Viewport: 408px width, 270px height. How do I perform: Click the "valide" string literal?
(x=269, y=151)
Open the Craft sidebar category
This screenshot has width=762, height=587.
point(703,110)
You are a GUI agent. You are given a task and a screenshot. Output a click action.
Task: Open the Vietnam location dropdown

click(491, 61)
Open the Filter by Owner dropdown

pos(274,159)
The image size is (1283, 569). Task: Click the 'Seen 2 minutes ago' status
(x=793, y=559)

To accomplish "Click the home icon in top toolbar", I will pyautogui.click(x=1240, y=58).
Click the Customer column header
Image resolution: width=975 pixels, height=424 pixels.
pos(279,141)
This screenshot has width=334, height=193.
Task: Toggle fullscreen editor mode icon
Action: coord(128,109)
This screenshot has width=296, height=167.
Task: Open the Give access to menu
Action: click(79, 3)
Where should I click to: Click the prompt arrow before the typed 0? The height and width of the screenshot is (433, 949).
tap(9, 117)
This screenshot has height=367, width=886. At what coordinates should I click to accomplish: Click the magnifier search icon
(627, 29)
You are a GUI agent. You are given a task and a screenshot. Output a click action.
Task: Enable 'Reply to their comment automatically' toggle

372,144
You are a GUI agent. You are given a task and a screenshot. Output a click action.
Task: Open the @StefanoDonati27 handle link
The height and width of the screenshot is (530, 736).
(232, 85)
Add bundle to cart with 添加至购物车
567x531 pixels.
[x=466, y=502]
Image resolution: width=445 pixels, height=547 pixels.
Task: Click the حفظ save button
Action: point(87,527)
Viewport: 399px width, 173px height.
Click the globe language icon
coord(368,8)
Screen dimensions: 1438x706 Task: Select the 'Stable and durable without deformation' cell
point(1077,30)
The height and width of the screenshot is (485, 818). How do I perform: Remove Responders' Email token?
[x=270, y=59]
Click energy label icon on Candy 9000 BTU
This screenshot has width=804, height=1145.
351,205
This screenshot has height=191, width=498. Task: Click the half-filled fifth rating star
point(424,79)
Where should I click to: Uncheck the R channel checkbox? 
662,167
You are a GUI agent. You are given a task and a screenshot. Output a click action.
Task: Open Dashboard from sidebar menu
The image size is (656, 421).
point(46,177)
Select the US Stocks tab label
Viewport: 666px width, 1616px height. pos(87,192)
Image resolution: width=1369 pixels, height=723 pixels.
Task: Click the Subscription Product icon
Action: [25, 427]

————————

§ Task prompt
Extract the full listing and reproduce each line exactly.

§ Expected answer
Viewport: 408px width, 270px height. How do I perform: Click the "valide" string literal?
(x=269, y=151)
Open the Craft sidebar category
This screenshot has width=762, height=587.
point(703,110)
You are a GUI agent. You are given a task and a screenshot. Output a click action.
Task: Open the Vietnam location dropdown

click(491, 61)
Open the Filter by Owner dropdown

pos(274,159)
The image size is (1283, 569). Task: Click the 'Seen 2 minutes ago' status
(x=793, y=559)

To accomplish "Click the home icon in top toolbar", I will pyautogui.click(x=1240, y=58).
Click the Customer column header
Image resolution: width=975 pixels, height=424 pixels.
pos(279,141)
This screenshot has width=334, height=193.
Task: Toggle fullscreen editor mode icon
Action: coord(128,109)
This screenshot has width=296, height=167.
Task: Open the Give access to menu
Action: click(79, 3)
Where should I click to: Click the prompt arrow before the typed 0? The height and width of the screenshot is (433, 949).
tap(9, 117)
This screenshot has height=367, width=886. At what coordinates should I click to accomplish: Click the magnifier search icon
(627, 29)
You are a GUI agent. You are given a task and a screenshot. Output a click action.
Task: Enable 'Reply to their comment automatically' toggle

372,144
You are a GUI agent. You are given a task and a screenshot. Output a click action.
Task: Open the @StefanoDonati27 handle link
The height and width of the screenshot is (530, 736).
(232, 85)
Add bundle to cart with 添加至购物车
567x531 pixels.
[x=466, y=502]
Image resolution: width=445 pixels, height=547 pixels.
Task: Click the حفظ save button
Action: point(87,527)
Viewport: 399px width, 173px height.
Click the globe language icon
coord(368,8)
Screen dimensions: 1438x706 Task: Select the 'Stable and durable without deformation' cell
point(1077,30)
The height and width of the screenshot is (485, 818). How do I perform: Remove Responders' Email token?
[x=270, y=59]
Click energy label icon on Candy 9000 BTU
This screenshot has width=804, height=1145.
351,205
This screenshot has height=191, width=498. Task: Click the half-filled fifth rating star
point(424,79)
Where should I click to: Uncheck the R channel checkbox? 
662,167
You are a GUI agent. You are given a task and a screenshot. Output a click action.
Task: Open Dashboard from sidebar menu
The image size is (656, 421).
point(46,177)
Select the US Stocks tab label
Viewport: 666px width, 1616px height. pos(87,192)
Image resolution: width=1369 pixels, height=723 pixels.
Task: Click the Subscription Product icon
Action: [25, 427]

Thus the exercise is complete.